Repeat, please, only the lines from the top of the data down to the line with "Task: Open the 營造詳情 tab"; include both of those lines.

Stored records
[Start of section]

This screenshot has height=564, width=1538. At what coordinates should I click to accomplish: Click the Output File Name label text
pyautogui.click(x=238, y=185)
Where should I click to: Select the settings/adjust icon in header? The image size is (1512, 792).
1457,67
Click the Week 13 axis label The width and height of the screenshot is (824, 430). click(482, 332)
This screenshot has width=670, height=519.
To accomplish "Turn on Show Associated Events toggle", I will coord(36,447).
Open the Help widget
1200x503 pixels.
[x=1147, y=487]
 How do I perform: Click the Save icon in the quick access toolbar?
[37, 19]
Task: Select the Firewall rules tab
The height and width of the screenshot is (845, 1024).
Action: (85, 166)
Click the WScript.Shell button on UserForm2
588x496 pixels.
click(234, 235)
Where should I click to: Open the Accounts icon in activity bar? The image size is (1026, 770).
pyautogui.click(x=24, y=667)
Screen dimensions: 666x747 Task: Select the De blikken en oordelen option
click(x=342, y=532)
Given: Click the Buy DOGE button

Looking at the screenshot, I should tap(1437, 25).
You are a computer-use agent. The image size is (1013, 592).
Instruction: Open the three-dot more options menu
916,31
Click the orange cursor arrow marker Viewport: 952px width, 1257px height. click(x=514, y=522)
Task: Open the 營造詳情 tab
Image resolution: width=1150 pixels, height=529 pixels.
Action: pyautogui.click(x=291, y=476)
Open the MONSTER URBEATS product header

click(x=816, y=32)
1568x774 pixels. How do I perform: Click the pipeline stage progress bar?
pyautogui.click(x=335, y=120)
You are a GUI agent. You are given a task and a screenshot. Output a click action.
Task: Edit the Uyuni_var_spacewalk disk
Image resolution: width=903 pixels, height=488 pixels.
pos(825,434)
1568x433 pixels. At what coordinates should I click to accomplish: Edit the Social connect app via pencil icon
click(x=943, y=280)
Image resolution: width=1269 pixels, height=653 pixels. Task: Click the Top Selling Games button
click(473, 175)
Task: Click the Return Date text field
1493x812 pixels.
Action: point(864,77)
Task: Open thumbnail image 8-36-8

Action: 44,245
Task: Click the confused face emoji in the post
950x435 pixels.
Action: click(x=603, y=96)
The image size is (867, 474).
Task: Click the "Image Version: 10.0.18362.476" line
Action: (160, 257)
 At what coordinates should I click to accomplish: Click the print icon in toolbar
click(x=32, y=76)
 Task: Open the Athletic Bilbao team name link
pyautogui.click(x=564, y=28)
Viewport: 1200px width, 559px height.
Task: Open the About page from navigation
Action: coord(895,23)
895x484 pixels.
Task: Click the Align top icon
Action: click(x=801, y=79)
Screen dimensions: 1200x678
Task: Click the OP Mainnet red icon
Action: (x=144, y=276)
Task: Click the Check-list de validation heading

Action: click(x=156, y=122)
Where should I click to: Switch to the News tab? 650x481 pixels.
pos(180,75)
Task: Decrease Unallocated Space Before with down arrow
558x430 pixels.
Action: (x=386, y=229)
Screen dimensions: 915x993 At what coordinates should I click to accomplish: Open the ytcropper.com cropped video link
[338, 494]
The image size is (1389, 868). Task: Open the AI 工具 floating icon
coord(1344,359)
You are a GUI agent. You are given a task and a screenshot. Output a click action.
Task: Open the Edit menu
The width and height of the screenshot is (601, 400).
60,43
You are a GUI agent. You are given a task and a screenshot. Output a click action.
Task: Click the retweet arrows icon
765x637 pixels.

[End of section]

Answer to the exercise -
This screenshot has height=564, width=1538. At what coordinates should I click to accomplish: Click the Output File Name label text
pyautogui.click(x=238, y=185)
Where should I click to: Select the settings/adjust icon in header? The image size is (1512, 792).
1457,67
Click the Week 13 axis label The width and height of the screenshot is (824, 430). click(482, 332)
This screenshot has width=670, height=519.
To accomplish "Turn on Show Associated Events toggle", I will coord(36,447).
Open the Help widget
1200x503 pixels.
[x=1147, y=487]
 How do I perform: Click the Save icon in the quick access toolbar?
[37, 19]
Task: Select the Firewall rules tab
The height and width of the screenshot is (845, 1024).
Action: (85, 166)
Click the WScript.Shell button on UserForm2
588x496 pixels.
click(234, 235)
Where should I click to: Open the Accounts icon in activity bar? The image size is (1026, 770).
pyautogui.click(x=24, y=667)
Screen dimensions: 666x747 Task: Select the De blikken en oordelen option
click(x=342, y=532)
Given: Click the Buy DOGE button

Looking at the screenshot, I should tap(1437, 25).
You are a computer-use agent. The image size is (1013, 592).
Instruction: Open the three-dot more options menu
916,31
Click the orange cursor arrow marker Viewport: 952px width, 1257px height. click(x=514, y=522)
Task: Open the 營造詳情 tab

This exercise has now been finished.